There must be.  Perhaps Sports Illustrated has had repercussions in the past. So, as empowered subscribers, who wish to avoid fast moving frying pans, icy stares and “Nothing…” responses to the question, “What’s wrong?” we can now dictate our preferences, setting up a no-fly zone for the magazine.

tom sawyer

“If you was to tackle this fence and anything was to happen to it…”

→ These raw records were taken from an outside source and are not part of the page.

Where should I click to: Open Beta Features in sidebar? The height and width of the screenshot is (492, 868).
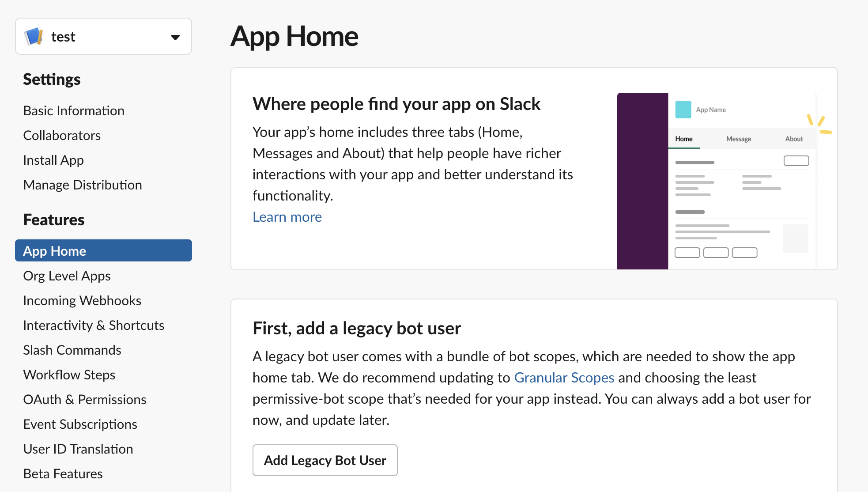[x=63, y=473]
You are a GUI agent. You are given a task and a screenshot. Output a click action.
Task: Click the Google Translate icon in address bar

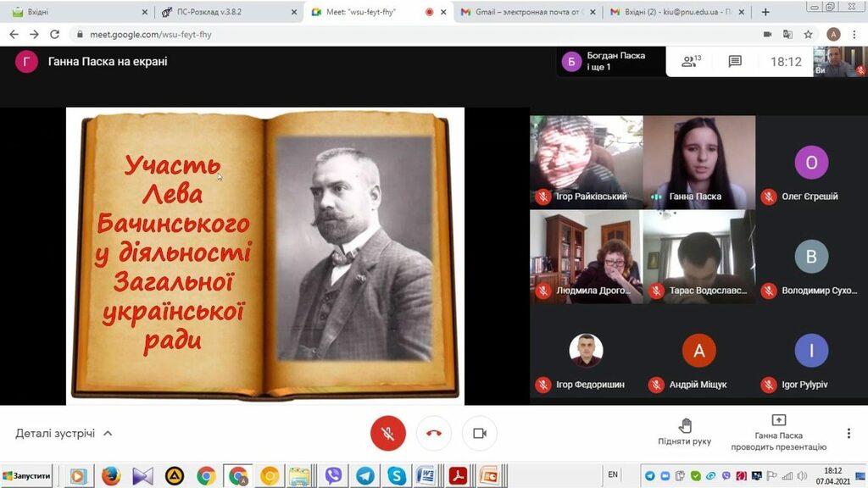coord(787,35)
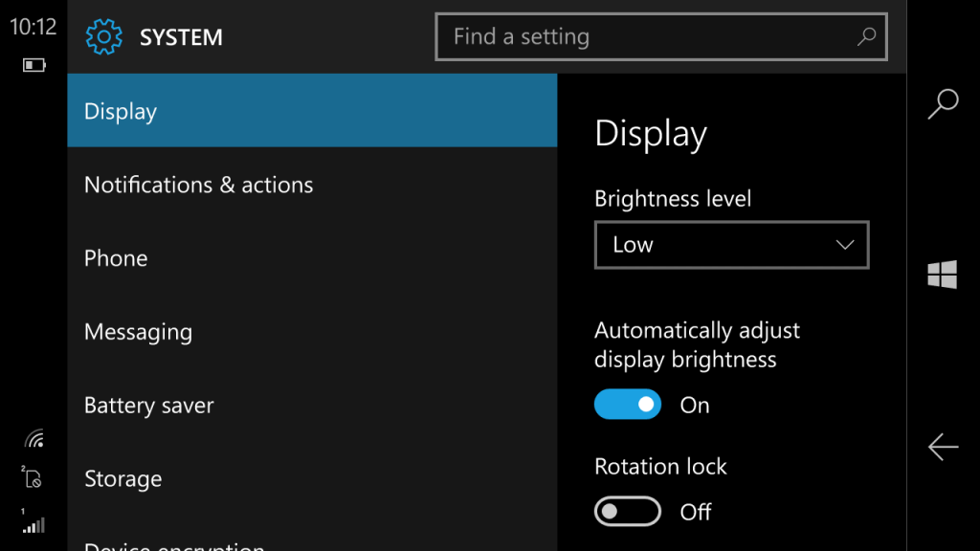
Task: Turn off automatic display brightness toggle
Action: pyautogui.click(x=628, y=405)
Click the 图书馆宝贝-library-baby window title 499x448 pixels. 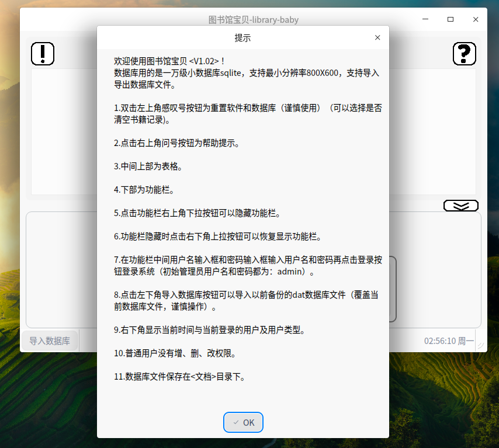tap(253, 20)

It is good marketing though.   SI has distinguished itself as a graduate cum laude of the Mark Twain school of the negative tease, majoring in the iconic lesson of  Whitewashing 101.  Tom Sawyer dupes his unwitting victim, Ben Rogers, into finishing Aunt Polly’s fence.

As Twain wrote: “Tom had discovered a great law of human action, without knowing it—namely, that in order to make a man or a boy covet a thing, it is only necessary to make the thing difficult to attain.” 

That’s the lesson we all learned back when Mark Twain was still persona grata.

Of course we want our swimsuit issue, because it is February.

Here’s the post graduate thesis on the same technique: “Please Bre’r Fox, you can hang me, burn me, drown me, but don’t throw me into that briar patch!” Joel Chandler Harris’s Uncle Remus, also under the same P.C. cloud as Twain, delivers this line for Bre’r Rabbit who plots his escape.

The negative tease lesson has stuck, and now we can see the current rendition, heavy in nuance, pertaining to certain male drug prescriptions.  You can bet this one would have raised Aunt Polly’s eyebrow in the parlors of Hannibal, MO back then:  “Ask your doctor if your heart is healthy enough for sex.”  

Never mind.   As long as the noxious side effects of all those other prescriptions don’t click in, we’ll be fine.

Still, the envelope has been pushed dangerously farther into each corner with this, the ultimate winning teaser, magna cum laude, the mind-addling warning “...for-more-than-four-hours-you-should-seek-medical-assistance“, courtesy of the makers of– you know, the one with the two tubbed bathers watching the sunset on the cliff.

The challenge on Madison Avenue today is to invent the next tease that eclipses any of those above.   It’s not easy.

For instance, the $1,000,000 term life insurance policy tease: “Your beneficiaries better have investment counsellors in place by 3:37 tomorrow afternoon.

See?  It needs work.

In any event, Sports Illustrated readers are standing guard by their mailboxes around the clock, prepared to intercede in the imminent delivery attempt of the magazine.

It’s a very challenging task.  Risky.  Not done easily, nor successfully by many. Still, thousands will want to try.